(SOURCE INFORMATION Opens)

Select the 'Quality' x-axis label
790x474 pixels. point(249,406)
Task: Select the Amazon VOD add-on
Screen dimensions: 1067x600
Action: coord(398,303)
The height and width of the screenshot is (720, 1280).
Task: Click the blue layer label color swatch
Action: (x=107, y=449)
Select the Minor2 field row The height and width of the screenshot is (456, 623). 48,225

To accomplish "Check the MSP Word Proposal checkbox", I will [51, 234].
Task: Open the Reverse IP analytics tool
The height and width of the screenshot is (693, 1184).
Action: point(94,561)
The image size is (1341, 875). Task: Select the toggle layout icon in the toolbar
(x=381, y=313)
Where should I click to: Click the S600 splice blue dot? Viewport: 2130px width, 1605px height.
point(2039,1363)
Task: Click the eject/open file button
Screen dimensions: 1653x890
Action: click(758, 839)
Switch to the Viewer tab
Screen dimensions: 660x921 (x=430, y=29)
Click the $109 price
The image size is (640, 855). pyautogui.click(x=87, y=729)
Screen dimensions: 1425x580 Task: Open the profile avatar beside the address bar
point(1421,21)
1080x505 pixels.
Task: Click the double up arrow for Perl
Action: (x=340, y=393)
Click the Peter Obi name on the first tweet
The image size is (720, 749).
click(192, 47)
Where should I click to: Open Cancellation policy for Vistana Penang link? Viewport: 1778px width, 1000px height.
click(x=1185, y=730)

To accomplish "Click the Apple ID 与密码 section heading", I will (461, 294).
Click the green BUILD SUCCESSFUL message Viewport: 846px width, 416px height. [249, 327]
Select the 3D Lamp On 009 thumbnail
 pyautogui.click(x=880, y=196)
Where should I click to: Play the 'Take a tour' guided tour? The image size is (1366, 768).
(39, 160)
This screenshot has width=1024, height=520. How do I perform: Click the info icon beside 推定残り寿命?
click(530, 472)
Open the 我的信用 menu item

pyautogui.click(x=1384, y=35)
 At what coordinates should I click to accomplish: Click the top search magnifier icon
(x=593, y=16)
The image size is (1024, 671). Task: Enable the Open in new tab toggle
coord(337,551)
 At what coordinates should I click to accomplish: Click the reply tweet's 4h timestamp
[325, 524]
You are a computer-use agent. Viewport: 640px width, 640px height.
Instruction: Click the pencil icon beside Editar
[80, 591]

(SOURCE INFORMATION Closes)

WORK REQUEST »
Whenever a line above includes the string "will", copy it.

PROBLEM SOLUTION »
To accomplish "Check the MSP Word Proposal checkbox", I will [51, 234].
To accomplish "Click the Apple ID 与密码 section heading", I will (461, 294).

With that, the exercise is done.